Pitiful little people, really.
http://www.docudharma.com/diary/18620/happy-pony-joy-rainbows-and-spies
not reading it doesn’t make it go away. the analysis exists and it wasn’t done by single payer activists. don’t think it even had the words “single payer” in it. it was about the language and the moral world views being used and how neoliberal thinking moves people to the right even when that isn’t the intention.
what public option?
no public option had been “offered” when the decision to take single payer off the table was made. i’m not a fan of pre-compromising. but this pre-compromising for nothing but a slogan — there was NO POLICY on offer.
i wrote that understand the desire to have hope. i also have a little bit of a clue the amount of misinformation that was put out and also the amount of pressure there was from the obama administration on progressive media.
maybe i would have fallen for that kind of massive propaganda campaign too. i can understand that smart, well intentioned people fell for the con.
but i don’t buy there was a public option offered seriously, because it didn’t exist. there was no policy.
if you can show me i’m wrong by giving me a link to the actual policy on offer — before the decision to pre-compromise was made — i will very happily retract my comments on this thread. but i asked — a lot — and never got an answer.
It would indeed be nice to get a quote of Gruber admitting that people don’t make logical decisions, but he’s acknowledged that his model is inadequate for predicting costs. (See here for example.) Obviously the model didn’t anticipate the extent of the cost control problem in Massachussetts.
There was no real public option offered, I just said that selise. Clearly the calculation was made that one never would be. So what to do? Bleat from the sidelines about single payer? Or try to force the enacting of a public option by ‘taking them at their word’ and demanding one?
As I said above, you can disagree with the what was decided, but you really can’t say it wasn’t a valid option.
You act like you don’t get what I’m saying here. Do you understand this, selise?

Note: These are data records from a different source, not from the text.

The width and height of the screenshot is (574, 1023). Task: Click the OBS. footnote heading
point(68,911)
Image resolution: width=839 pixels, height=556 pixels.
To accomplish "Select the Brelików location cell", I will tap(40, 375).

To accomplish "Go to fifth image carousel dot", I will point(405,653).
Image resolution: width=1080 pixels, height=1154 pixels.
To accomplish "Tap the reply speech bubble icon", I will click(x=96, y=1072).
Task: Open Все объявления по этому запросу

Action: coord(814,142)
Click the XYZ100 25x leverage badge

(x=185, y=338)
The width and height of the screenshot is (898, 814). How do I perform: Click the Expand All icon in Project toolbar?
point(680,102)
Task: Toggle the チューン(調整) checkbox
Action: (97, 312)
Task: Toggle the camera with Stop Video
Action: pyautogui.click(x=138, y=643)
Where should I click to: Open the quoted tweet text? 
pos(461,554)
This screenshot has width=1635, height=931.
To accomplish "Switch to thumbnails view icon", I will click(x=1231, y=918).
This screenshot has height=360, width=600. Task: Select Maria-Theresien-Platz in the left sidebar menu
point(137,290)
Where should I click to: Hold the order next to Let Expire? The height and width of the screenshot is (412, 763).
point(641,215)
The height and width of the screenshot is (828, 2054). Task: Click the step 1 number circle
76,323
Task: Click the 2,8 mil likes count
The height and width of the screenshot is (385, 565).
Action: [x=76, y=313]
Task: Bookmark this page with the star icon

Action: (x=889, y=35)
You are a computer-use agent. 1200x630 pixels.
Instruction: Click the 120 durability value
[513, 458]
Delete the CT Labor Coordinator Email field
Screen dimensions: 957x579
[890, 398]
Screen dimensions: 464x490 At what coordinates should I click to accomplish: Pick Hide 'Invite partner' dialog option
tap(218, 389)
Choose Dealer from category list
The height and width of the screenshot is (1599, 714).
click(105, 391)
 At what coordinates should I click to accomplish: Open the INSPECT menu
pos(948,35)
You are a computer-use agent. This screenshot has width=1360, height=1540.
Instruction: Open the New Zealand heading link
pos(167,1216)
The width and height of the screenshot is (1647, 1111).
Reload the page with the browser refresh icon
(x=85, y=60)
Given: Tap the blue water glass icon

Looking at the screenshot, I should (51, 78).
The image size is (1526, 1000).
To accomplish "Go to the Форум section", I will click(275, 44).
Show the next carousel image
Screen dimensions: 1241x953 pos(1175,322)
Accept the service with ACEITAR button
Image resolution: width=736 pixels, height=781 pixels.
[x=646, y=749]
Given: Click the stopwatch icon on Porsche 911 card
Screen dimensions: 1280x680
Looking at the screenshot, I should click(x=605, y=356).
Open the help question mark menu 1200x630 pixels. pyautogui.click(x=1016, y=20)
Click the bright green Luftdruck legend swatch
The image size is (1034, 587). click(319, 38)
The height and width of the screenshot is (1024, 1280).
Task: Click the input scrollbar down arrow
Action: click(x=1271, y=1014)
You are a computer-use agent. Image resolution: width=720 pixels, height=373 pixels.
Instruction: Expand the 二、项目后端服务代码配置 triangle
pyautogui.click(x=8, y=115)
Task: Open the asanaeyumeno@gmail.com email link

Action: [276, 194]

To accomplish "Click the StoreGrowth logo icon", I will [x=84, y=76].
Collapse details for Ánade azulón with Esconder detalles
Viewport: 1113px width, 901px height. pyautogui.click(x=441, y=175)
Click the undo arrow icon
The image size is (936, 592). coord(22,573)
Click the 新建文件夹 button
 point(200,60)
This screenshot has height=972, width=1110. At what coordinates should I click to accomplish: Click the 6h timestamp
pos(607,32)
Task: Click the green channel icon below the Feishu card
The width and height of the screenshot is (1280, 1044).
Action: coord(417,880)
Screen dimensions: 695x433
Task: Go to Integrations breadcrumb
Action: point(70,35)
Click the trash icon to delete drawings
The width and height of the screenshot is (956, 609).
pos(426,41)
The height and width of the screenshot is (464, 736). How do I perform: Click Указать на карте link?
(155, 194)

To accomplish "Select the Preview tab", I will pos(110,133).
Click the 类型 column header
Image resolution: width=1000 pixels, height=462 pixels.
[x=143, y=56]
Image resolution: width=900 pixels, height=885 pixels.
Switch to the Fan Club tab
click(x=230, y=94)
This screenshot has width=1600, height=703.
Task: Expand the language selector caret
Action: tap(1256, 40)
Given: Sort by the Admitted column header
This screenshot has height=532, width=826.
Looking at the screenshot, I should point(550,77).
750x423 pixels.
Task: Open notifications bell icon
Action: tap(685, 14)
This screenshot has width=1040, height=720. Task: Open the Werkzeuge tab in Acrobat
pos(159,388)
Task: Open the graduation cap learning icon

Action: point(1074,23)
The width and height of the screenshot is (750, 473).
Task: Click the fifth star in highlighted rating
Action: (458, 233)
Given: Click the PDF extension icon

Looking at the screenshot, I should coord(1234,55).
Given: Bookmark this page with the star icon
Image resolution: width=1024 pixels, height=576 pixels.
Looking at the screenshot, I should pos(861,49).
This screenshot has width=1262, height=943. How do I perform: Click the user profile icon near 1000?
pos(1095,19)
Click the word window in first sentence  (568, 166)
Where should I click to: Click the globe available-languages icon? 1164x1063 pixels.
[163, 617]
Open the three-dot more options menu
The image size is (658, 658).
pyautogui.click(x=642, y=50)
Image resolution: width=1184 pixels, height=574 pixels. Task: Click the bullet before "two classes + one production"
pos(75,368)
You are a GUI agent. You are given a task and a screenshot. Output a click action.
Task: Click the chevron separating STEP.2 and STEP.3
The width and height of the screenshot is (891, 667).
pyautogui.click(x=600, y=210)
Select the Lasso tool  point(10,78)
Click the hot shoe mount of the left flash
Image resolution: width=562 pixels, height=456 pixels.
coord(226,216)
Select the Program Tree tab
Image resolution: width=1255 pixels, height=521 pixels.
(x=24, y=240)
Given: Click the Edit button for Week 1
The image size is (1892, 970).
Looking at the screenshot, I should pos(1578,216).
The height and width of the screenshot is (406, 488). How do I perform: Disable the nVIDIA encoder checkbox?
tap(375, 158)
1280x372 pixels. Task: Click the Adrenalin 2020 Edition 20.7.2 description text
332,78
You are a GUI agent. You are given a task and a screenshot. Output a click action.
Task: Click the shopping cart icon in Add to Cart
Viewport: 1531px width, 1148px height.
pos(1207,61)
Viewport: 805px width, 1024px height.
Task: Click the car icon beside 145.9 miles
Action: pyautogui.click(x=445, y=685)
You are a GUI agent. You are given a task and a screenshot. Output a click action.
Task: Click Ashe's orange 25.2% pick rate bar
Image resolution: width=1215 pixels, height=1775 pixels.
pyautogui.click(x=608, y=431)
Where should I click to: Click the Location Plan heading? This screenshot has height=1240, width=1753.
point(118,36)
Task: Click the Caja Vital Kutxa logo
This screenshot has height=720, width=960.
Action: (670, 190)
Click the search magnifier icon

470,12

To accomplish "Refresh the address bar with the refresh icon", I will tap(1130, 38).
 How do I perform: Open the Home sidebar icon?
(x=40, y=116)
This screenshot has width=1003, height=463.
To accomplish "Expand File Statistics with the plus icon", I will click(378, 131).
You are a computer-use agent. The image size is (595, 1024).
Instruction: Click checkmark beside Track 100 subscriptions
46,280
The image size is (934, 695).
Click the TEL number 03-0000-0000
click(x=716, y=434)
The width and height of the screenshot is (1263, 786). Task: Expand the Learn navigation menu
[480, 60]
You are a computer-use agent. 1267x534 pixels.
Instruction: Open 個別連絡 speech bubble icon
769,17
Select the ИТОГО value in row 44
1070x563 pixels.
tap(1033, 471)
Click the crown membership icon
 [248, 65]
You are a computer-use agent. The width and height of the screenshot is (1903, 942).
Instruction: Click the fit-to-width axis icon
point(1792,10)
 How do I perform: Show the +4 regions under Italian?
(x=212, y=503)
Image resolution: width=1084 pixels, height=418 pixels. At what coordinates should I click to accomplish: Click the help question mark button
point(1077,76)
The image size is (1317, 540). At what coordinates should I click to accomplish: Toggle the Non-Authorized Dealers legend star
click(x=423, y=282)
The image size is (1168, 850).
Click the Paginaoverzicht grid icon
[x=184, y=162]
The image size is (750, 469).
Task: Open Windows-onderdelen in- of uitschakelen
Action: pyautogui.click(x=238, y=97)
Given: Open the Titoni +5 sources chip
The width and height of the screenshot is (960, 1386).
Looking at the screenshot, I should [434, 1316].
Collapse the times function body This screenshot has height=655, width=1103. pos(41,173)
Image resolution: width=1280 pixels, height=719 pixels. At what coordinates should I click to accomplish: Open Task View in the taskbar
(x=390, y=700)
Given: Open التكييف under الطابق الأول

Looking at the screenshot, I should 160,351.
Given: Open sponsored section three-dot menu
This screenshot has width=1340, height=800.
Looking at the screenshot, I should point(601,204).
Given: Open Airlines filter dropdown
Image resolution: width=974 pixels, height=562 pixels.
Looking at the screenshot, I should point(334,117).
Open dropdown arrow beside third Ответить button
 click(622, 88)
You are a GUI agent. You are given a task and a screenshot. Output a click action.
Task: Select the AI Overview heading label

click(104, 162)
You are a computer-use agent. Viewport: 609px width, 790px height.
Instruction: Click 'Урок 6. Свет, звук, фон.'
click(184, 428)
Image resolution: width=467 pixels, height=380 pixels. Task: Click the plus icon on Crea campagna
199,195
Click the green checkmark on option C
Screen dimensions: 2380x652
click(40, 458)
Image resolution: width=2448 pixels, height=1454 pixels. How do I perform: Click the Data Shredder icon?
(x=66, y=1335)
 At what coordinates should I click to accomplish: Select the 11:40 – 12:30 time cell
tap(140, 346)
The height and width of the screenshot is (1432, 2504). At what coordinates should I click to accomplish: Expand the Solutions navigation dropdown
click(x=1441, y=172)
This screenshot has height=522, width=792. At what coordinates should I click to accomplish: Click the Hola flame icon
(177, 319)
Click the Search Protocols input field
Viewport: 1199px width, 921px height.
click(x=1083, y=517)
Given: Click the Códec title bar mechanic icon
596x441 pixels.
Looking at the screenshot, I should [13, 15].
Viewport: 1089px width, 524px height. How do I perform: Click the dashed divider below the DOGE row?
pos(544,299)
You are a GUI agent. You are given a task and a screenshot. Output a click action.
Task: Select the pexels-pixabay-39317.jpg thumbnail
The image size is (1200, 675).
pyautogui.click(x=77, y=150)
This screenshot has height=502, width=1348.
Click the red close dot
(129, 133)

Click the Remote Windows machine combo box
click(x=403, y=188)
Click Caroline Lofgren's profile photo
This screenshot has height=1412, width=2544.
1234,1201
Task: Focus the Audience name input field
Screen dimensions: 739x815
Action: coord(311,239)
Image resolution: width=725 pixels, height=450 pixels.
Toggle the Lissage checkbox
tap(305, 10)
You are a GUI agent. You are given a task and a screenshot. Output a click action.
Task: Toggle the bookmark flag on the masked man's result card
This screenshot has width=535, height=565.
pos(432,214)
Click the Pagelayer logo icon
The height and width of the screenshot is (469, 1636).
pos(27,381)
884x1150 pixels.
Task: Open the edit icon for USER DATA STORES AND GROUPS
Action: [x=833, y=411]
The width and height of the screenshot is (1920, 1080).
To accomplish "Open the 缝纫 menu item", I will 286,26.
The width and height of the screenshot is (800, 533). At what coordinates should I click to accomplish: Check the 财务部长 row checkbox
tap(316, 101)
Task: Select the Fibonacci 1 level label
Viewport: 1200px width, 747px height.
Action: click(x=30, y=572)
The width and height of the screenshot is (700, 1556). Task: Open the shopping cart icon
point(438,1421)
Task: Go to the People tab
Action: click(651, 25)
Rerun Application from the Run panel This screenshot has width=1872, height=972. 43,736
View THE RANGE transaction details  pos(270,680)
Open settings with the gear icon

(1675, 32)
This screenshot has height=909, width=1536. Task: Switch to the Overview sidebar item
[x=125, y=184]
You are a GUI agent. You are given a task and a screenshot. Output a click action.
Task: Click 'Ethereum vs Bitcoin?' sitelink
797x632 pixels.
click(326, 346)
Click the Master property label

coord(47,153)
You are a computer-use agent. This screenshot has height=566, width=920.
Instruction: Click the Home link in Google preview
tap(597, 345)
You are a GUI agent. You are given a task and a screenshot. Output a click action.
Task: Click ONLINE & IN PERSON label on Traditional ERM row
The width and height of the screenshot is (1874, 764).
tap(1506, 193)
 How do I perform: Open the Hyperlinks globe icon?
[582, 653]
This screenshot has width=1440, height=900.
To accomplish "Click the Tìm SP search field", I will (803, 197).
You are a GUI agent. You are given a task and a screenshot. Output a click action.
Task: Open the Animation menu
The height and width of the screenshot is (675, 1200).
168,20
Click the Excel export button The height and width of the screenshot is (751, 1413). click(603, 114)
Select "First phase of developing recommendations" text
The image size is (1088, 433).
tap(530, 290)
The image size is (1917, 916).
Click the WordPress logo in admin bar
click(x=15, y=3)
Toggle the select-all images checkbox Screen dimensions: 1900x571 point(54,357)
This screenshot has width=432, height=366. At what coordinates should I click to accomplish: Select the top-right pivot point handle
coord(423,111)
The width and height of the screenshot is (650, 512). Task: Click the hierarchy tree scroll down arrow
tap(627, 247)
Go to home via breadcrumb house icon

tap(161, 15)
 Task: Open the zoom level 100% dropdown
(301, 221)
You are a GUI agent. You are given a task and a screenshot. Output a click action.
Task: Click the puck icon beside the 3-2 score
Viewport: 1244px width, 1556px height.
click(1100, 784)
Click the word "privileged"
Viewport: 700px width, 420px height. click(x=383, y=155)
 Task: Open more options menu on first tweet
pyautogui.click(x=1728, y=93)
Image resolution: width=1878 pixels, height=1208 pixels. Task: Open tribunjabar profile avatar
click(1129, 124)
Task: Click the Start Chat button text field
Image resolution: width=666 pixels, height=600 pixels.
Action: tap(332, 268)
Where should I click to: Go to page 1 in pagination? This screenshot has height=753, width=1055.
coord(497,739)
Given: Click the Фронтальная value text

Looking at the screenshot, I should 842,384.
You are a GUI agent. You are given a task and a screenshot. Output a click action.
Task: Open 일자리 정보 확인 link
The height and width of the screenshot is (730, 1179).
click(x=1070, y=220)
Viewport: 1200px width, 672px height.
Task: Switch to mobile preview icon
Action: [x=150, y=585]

clearly not. 1) never is a very long time and 2) how can a calculation be made about something that is rejected before even knowing what the policy is, what the polling data are, etc? answer: it can’t
demand one what?
it could have made sense if any prior policy analysis had been done to determine what it would take to make the damn thing work and then demanded THAT po. but there wasn’t. the only thing that was demanded was a marketing slogan.
if you think it’s a valid option to 1) discard a workable policy without knowing what it is, 2) base that decision on faulty polling data and on obama’s popularity and 3) step on a genuine grass roots human rights movement and long time activists in the process…. all in favor of a neoliberal campaign slogan… well, we’re just going to have to disagree on that one.